Textauszug:
╔══
Deswegen wäre ein entgendern à la '...y' vielleicht sinnvoller, Aussagen eindeutiger kommunizieren zu können, wobei ich mich mit speziell dem Y auch nicht anfreunden kann. Ich denke, im Sinne der deutschen Sonanten- und Vokalkombinationen würde ein Y voll herausstechen. Ein A statt dem Y würde sich viel besser sprechen und anwenden lassen. Solcherlei Vorschläge propagieren aber eindeutig Eingriffe in die Sprache. Für so etwas gibt es Beispiele, wie sich dem Umgang mit weitreichenden Eingriffen in die Sprache (und sei es nur das Schriftbild betreffend) angenähert werden kann, mit Expertenkommissionen und ratgebenden Konferenzen, das sind Prozesse, die längerfristig laufen, die - siehe Rechtschreibreform - auch nicht mit dem Holzhammer auf jeden Sprachanwender durchgesetzt werden.
Das generische Femininum 'Witwe' ist per se nicht ganz zutreffend, bisweilen ist es auch auf den gleichermassen betroffenen Mann angewendet worden, mehr bezeugt ist aber auch die Form 'der Witwe' für den Mann, wobei sich schnell auch 'der Witwer', wie er heute gebraucht wird, herausgebildet hat. Insofern ist das nicht das 'generische Femininum', sondern das Maskulinum 'Witwer' hat sich generisch aus dem Femininum 'Witwe' herausgebildet - was einen Unterscheid bedeutet.
'Witwe' hat übrigens, was man vermuten könnte, sprachlich nichts mit der Farbe 'weiß' zu tun, sondern ist eher verwandt mit 'weit' im Sinne von 'sich trennen, ausbreiten, auseinander gehen'.
Ein klassisches existierendes generisches Femininum ist 'Person'. Und scheint wohl sprachlich tatsächlich auf eine Vorstellung zurückzugehen, wo es optisch unklar war, ob es sich in Wirklichkeit um einen Mann oder eine Frau handelt (im Sinne von verborgen durch eine Maske, Gesichtslarve).
╚══
Beantworten Sie anhand des Textauszugs folgende Fragen:
1. Welcher Buchstabe ließe sich statt des Y besser sprechen und anwenden?
2. Mit welchem Wort ist 'Witwe' sprachlich eher verwandt?
3. Welches Wort wird als klassisches existierendes generisches Femininum angeführt?

Datenmaterial:
╔══
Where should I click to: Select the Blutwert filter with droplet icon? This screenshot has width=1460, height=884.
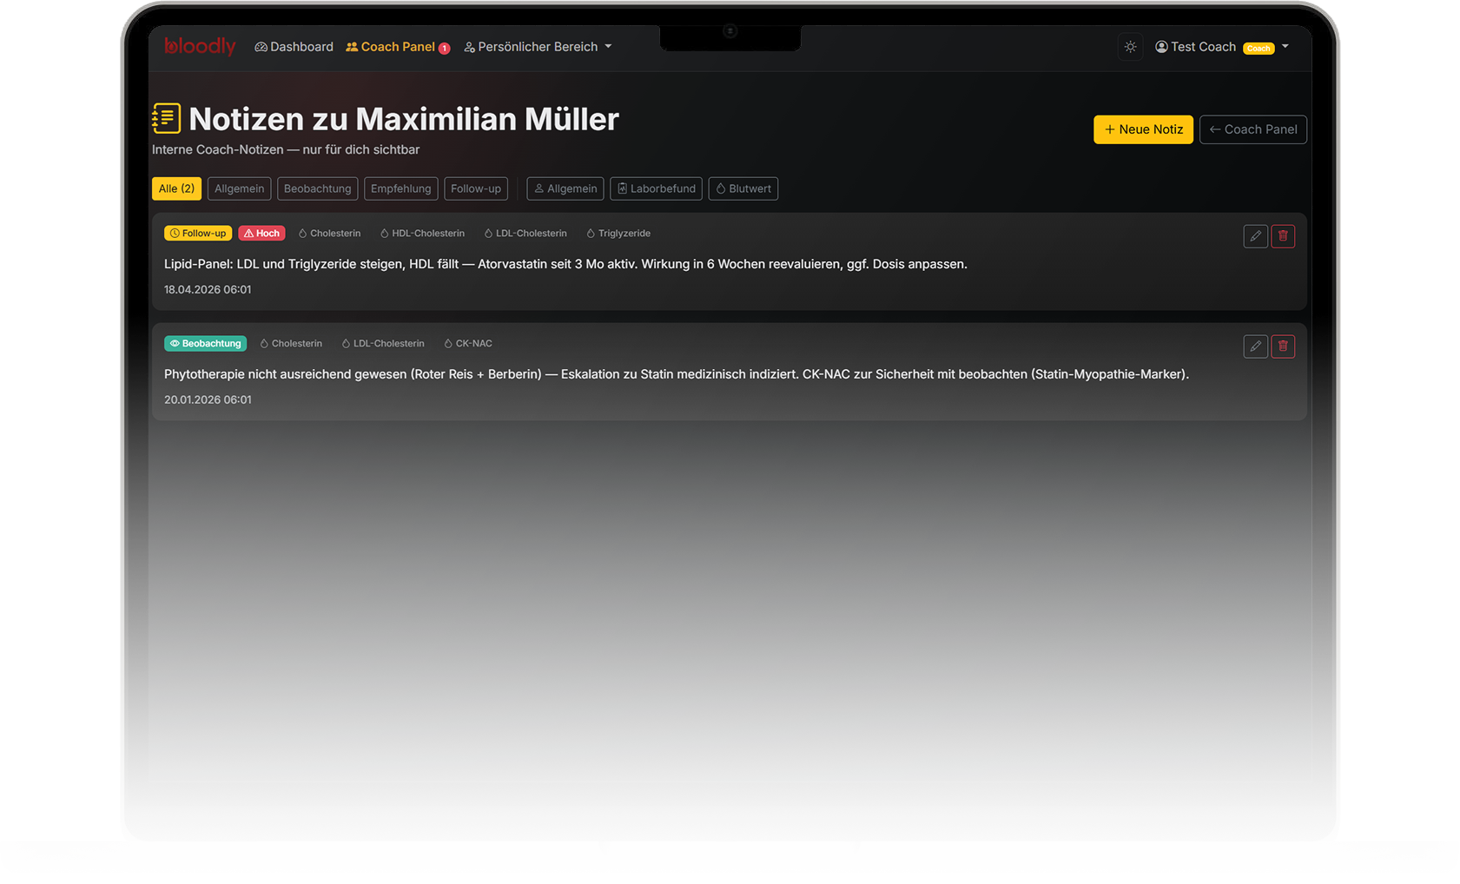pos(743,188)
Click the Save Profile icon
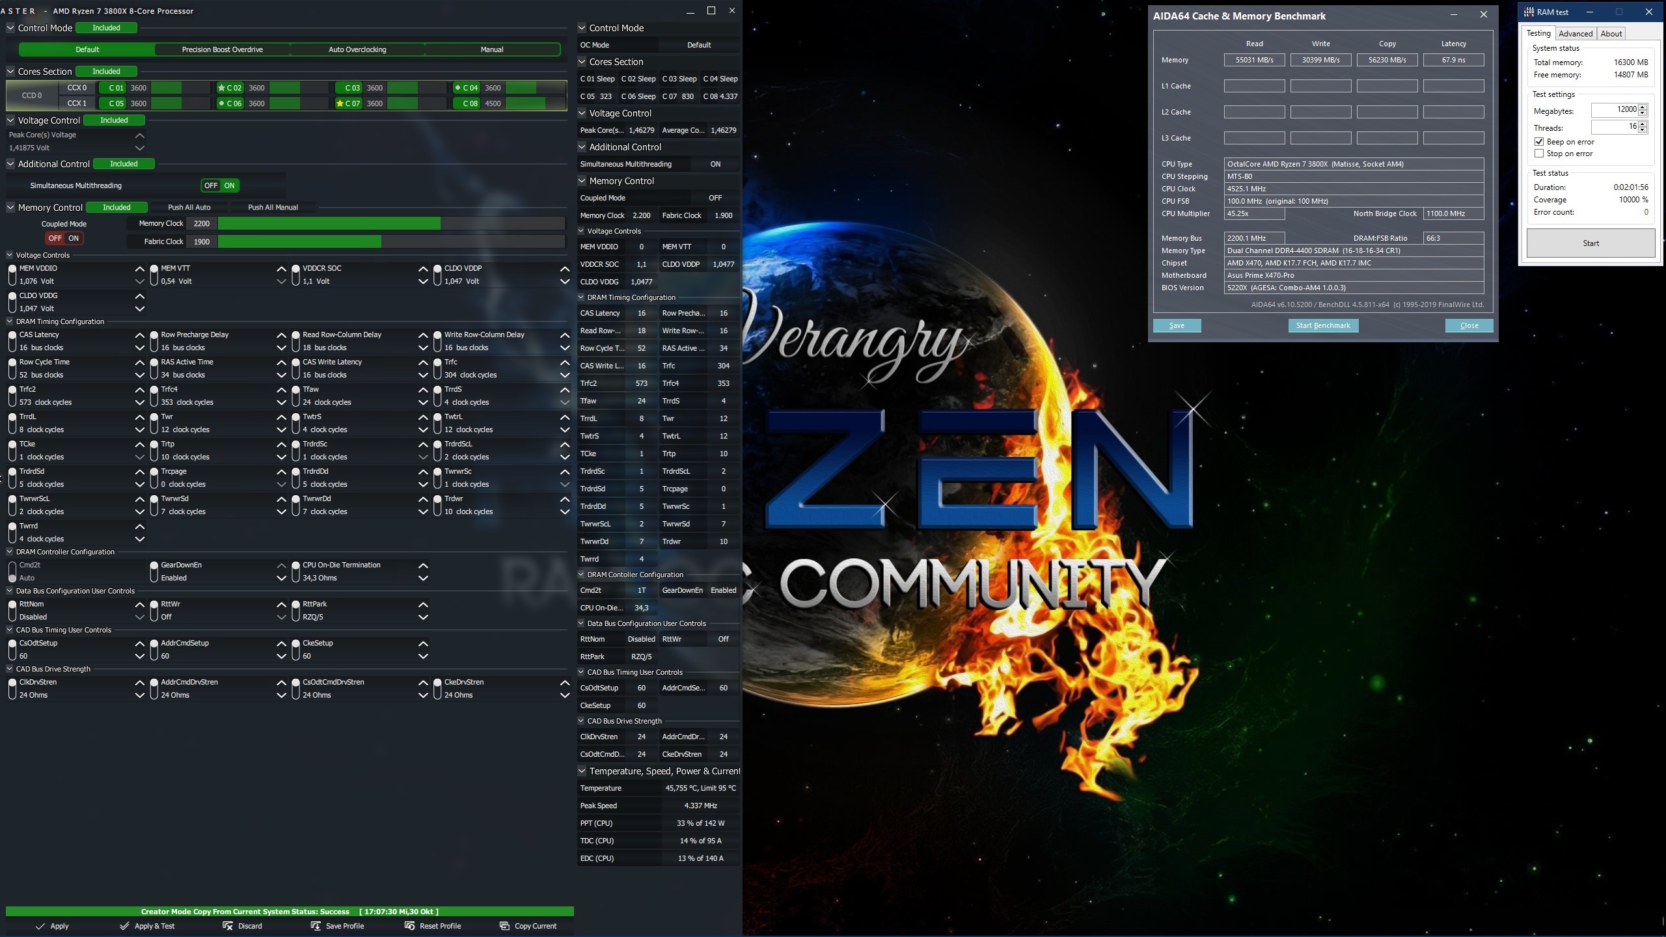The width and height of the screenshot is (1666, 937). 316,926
╚══
Musterlösung:
1. Ein A.
2. Mit 'weit' im Sinne von 'sich trennen, ausbreiten, auseinander gehen'.
3. 'Person'.